In 1976, the AMA conducted a mail survey to better understand the status of nutrition education in U.S. medical schools. When 102 medical schools responded to the surveys, fewer than 20% of schools reported requiring a nutrition course.6 The schools cited lack of funds, inadequate number of physicians trained in clinical nutrition, and limited amount of time available in the curriculum as limitations for increased nutrition education. This forty-year-old survey also highlighted the increased interest in nutrition from students and faculty at these institutions.7 We can only assume this interest has since grown.

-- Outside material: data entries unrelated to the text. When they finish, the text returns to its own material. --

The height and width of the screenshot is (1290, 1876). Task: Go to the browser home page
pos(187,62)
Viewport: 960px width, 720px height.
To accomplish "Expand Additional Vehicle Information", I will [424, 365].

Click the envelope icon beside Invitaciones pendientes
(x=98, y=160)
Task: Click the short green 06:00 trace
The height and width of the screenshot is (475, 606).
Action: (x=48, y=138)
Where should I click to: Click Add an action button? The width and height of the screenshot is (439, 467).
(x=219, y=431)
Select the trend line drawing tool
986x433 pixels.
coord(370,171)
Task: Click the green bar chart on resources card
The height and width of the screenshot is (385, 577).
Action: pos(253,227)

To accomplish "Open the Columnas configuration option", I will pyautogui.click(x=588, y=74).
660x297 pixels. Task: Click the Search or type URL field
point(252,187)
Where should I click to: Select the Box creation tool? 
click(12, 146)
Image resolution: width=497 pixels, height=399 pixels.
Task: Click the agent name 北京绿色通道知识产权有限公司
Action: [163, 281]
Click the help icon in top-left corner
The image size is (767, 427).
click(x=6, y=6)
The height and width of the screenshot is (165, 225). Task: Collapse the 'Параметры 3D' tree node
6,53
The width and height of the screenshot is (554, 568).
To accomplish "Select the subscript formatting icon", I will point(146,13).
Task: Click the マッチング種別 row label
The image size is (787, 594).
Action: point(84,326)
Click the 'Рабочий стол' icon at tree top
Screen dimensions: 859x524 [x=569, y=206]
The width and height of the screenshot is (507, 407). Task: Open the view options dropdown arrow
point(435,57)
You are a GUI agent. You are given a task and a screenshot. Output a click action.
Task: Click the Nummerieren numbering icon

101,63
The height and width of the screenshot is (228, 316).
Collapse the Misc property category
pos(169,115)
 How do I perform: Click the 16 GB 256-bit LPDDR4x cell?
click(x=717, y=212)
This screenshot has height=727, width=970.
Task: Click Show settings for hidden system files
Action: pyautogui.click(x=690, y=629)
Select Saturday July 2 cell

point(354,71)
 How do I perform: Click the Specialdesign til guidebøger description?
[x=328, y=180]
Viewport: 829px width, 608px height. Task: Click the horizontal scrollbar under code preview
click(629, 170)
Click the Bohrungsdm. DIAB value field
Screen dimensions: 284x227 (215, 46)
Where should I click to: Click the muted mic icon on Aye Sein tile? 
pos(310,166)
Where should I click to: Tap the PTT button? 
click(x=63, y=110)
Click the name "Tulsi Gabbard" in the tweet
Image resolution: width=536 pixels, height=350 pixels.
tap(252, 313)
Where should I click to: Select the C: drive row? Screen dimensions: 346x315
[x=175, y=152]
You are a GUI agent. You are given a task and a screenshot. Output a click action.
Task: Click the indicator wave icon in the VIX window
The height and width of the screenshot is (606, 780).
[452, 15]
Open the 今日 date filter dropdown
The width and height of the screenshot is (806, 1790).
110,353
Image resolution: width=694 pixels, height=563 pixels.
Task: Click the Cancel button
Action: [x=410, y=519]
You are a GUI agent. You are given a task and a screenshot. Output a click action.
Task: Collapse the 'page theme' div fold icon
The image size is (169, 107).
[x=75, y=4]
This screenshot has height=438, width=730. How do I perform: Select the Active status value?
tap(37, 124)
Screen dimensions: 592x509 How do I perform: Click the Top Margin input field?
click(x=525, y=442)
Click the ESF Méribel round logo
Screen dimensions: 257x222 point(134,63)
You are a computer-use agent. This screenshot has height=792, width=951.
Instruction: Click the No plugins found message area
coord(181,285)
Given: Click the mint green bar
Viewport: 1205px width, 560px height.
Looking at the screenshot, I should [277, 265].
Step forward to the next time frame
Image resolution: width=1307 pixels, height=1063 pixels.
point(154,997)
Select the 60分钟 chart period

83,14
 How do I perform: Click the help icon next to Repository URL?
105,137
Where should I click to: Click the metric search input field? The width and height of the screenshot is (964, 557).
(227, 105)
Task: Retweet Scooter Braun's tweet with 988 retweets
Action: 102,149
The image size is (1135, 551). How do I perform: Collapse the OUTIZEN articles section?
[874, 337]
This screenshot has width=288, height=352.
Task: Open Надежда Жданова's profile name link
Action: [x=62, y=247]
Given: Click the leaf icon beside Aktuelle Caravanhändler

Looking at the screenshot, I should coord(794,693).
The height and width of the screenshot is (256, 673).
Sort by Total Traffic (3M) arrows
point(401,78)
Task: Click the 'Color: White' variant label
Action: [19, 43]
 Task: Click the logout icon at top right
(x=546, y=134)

The scientific conferences and congressional hearings in the decades leading up to the 80s drew attention to the need to improve nutrition education in U.S. medical schools. As a result, the National Research Council Committee on Nutrition in Medical Education published recommendations in 1985 stating that a minimum of 25 to 30 classroom hours during preclinical years should be allotted to covering the topics in nutrition that were underscored by the committee.6 For the past two decades, research spearheaded by University of North Carolina at Chapel Hill has tracked the state of nutrition education in U.S. medical schools every four years. Unfortunately, the data show no sign of changes in the average hours required in nutrition education since 2000. The most recent survey during the 2012-2013 academic year included 121 medical schools, with an average of 19 hours (SD =13.7) of nutrition education in their curriculum. The survey showed that 71% of medical schools failed to meet the minimum recommendation of 25 hours, 36% provided 12 or fewer hours, and 9% provided none.8
Current nutrition education is evidently not translating into practice when only 10% of primary care physicians include weight counseling for patients, and fewer than half of obese and overweight patients are advised to lose weight.9 Primary care practitioners overwhelmingly support requiring additional training so that they will be better informed about the care they provide to their patients with obesity.10
The Association of American Medical Colleges has recently declined to incorporate nutrition into its new blueprint for medical competencies.11 The 2013 American Council for Graduate Medical Education (ACGME) program requirements for Graduate Medical Education in Cardiovascular Disease neglects to mention nutrition. 12 This continues to be the case in the most recent iteration of the ACGME requirements along with the ACGME for Internal Medicine.13,14 These examples show that both medical schools and graduate medical education have yet to legitimize the value of incorporating nutrition training through their competencies.